Generating a Certificate Via OpenSSL

Instructions to generate certificates with openSSL can also be found documented here, on our support site.

To generate a CSR (Certificate Signing Request), open a terminal that has the openssl package installed. The following commands will generate a (self-signed) SSL certificate from a new or existing OpenSSL installation:

  1. Generate a private key for your server CA (Certificate Authority):

    $ openssl genrsa -des3 -out ca.key 4096
  2. Create a certificate file using the generated CA private key:

    $ openssl req -new -x509 -days 3650 -key ca.key -out ca_file
  3. Create a private key for your new SSL certificate:

    $ openssl genrsa -des3 -out server.key 2048
  4. Create certificate signing request (CSR) for your SSL certificate:

    $ openssl req -new -key server.key -out server.csr
  5. Sign the CSR we created above with our CA key, and export the signed x509 certificate:

    $ openssl x509 -req -days 365 -in server.csr -CA ca_file -CAkey ca.key -set_serial 01 -out cert_file
  6. Export the private key file in the correct format:

    $ openssl rsa -in server.key -out key_file

Adding a new certificate is easy; See add a new certificate via appliance manager instructions here.

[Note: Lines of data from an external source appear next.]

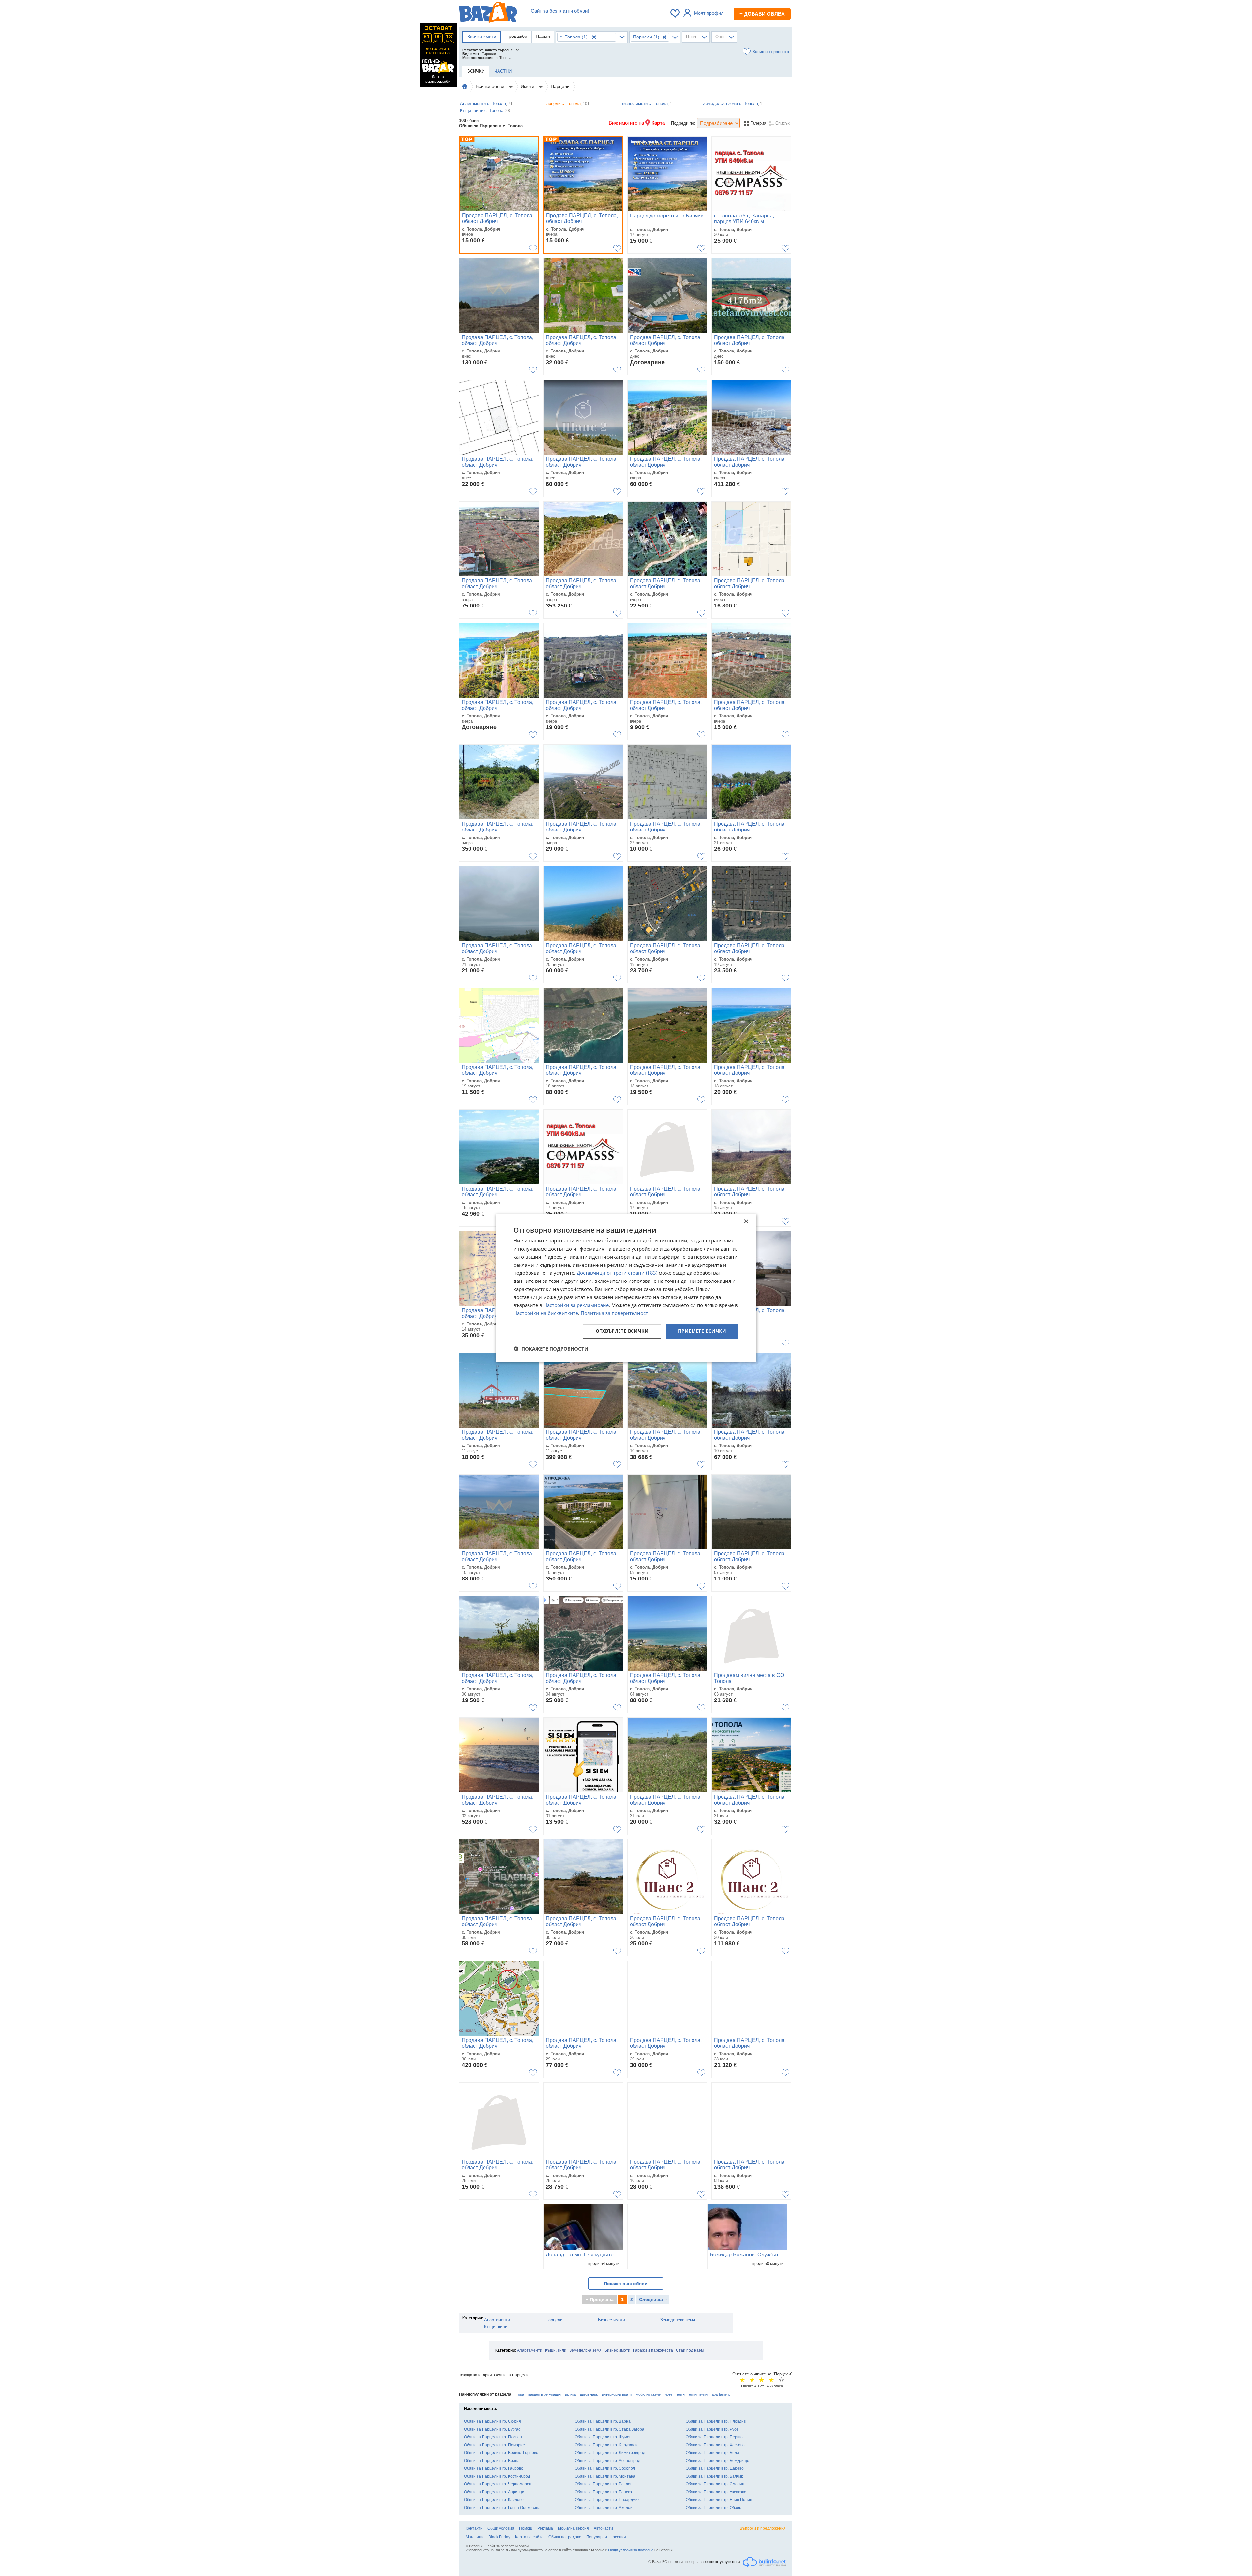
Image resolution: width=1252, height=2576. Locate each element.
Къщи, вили (495, 2326)
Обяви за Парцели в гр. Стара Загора (609, 2429)
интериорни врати (617, 2394)
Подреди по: (683, 123)
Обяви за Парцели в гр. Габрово (493, 2468)
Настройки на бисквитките (546, 1313)
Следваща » (653, 2299)
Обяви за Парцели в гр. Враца (492, 2460)
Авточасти (603, 2528)
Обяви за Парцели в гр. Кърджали (606, 2445)
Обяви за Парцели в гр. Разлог (603, 2484)
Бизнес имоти (611, 2319)
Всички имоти (481, 36)
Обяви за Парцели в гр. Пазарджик (607, 2499)
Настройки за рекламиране (576, 1305)
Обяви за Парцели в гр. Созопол (605, 2468)
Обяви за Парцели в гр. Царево (715, 2468)
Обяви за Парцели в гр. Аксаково (716, 2492)
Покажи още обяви (626, 2283)
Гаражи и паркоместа (653, 2350)
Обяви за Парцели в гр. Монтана (605, 2476)
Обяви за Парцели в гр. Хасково (715, 2445)
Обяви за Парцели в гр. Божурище (717, 2460)
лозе (668, 2394)
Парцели (560, 86)
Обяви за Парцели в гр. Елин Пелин (719, 2499)
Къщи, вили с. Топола (485, 110)
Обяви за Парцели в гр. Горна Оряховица (502, 2507)
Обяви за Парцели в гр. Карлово (494, 2499)
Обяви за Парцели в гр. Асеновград (607, 2460)
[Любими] (675, 13)
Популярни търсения (606, 2537)
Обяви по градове (564, 2537)
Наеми (543, 36)
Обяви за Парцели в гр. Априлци (494, 2492)
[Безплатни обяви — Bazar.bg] (488, 13)
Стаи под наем (690, 2350)
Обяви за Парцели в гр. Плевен (493, 2437)
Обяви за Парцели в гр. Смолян (715, 2484)
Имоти (528, 86)
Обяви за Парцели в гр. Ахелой (604, 2507)
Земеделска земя (677, 2319)
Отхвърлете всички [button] (622, 1331)
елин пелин (698, 2394)
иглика (570, 2394)
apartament (721, 2394)
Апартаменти (497, 2319)
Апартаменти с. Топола (486, 103)
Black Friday (499, 2537)
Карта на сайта (529, 2537)
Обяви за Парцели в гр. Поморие (494, 2445)
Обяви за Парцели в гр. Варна (603, 2421)
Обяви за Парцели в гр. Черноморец (497, 2484)
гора (520, 2394)
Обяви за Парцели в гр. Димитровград (610, 2452)
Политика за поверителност (614, 1313)
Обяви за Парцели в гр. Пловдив (716, 2421)
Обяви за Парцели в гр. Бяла (712, 2452)
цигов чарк (589, 2394)
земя (681, 2394)
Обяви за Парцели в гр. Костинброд (497, 2476)
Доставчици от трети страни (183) (617, 1273)
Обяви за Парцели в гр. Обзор (713, 2507)
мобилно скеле (648, 2394)
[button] (551, 1348)
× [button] (745, 1221)
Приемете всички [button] (702, 1331)
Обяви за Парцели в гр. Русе (712, 2429)
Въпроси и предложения (763, 2528)
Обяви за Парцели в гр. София (492, 2421)
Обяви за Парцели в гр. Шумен (603, 2437)
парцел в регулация (544, 2394)
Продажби (516, 36)
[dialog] (626, 1288)
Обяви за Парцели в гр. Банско (603, 2492)
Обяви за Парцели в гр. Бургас (492, 2429)
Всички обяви (491, 86)
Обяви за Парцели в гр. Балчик (714, 2476)
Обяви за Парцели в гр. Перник (714, 2437)
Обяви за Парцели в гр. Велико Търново (501, 2452)
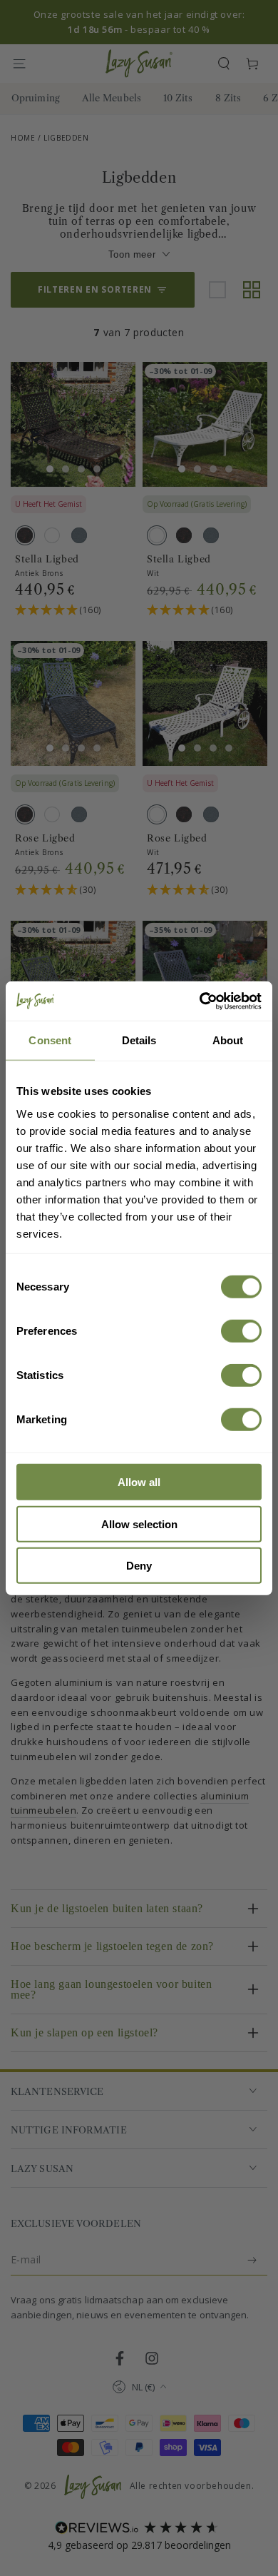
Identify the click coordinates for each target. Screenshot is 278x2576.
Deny (139, 1566)
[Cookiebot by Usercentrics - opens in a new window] (200, 1000)
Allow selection (139, 1523)
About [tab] (228, 1040)
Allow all (139, 1482)
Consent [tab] (50, 1040)
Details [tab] (139, 1040)
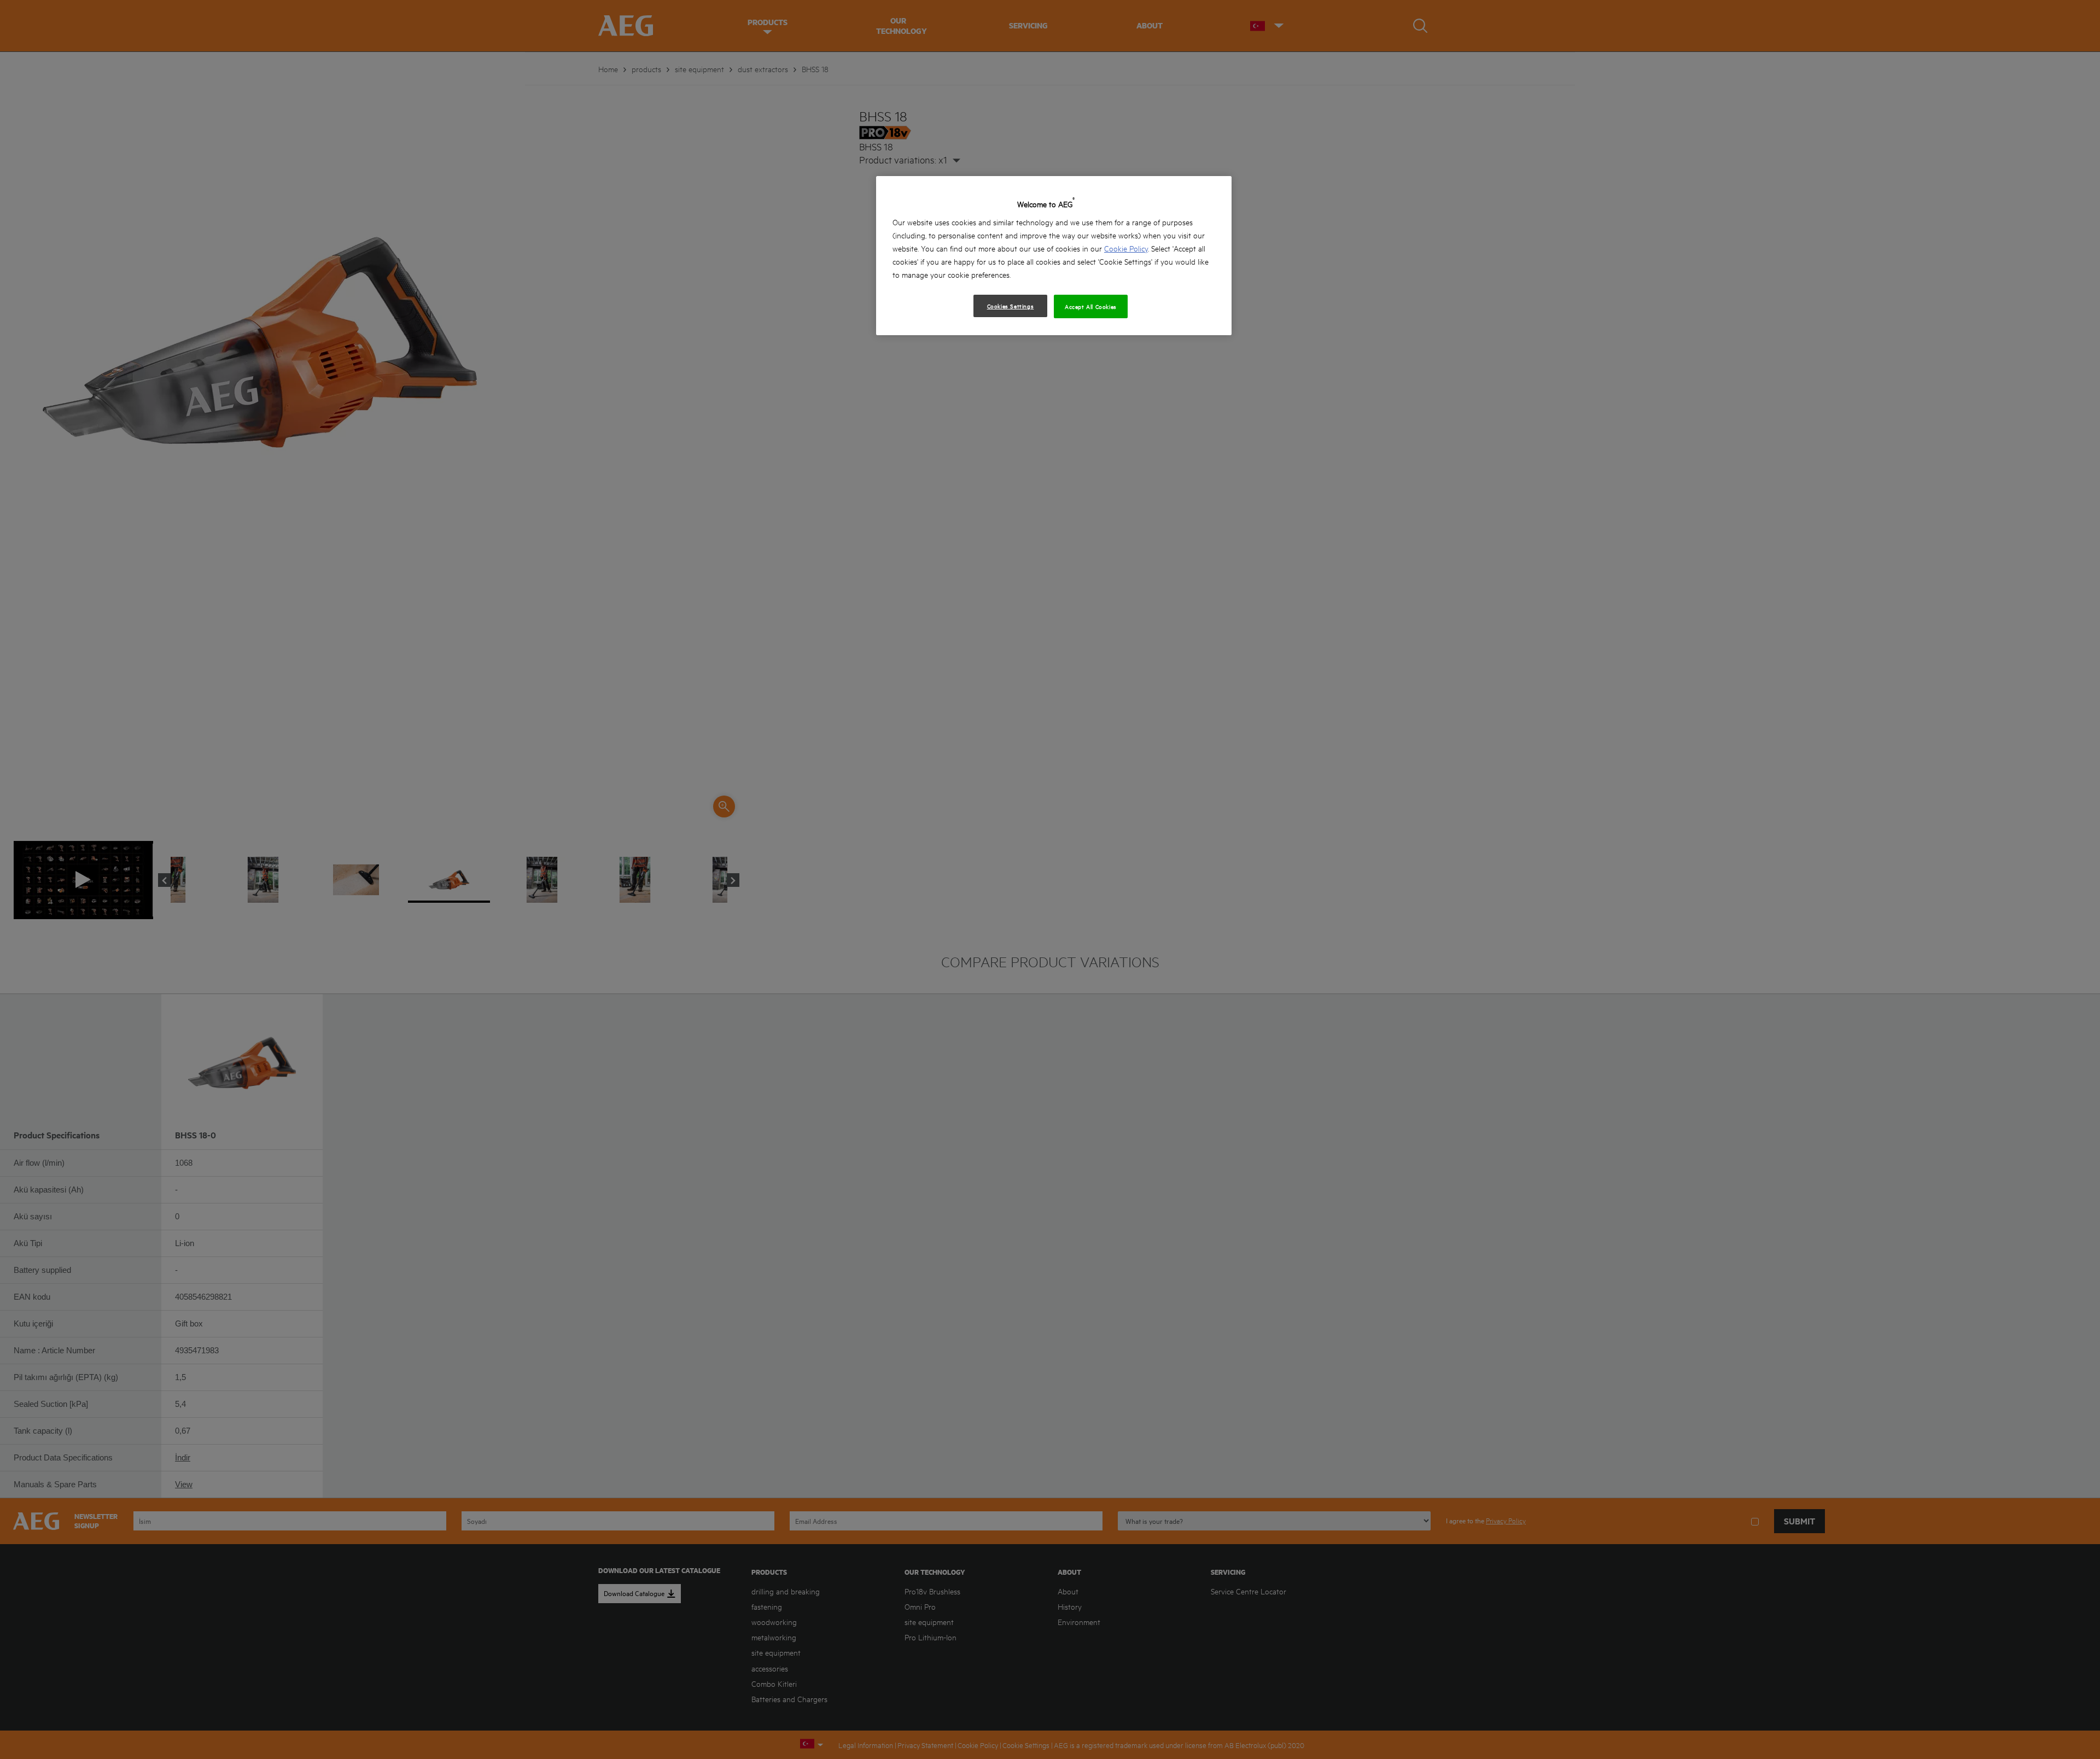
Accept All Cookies (1091, 306)
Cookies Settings (1010, 305)
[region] (1054, 255)
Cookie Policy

Generating Non-Production CSRs

caution

We recommend using the OpenSSL method outlined above. Use the following online generator at your own risk, and only for non-production purposes. A 'private' key generated by this link (or any third party) is unlikely to be truly private.

If you need to quickly generate a non-production Certificate Signing Request (CSR), you can use this online CSR generator at your own risk: CSR Generator.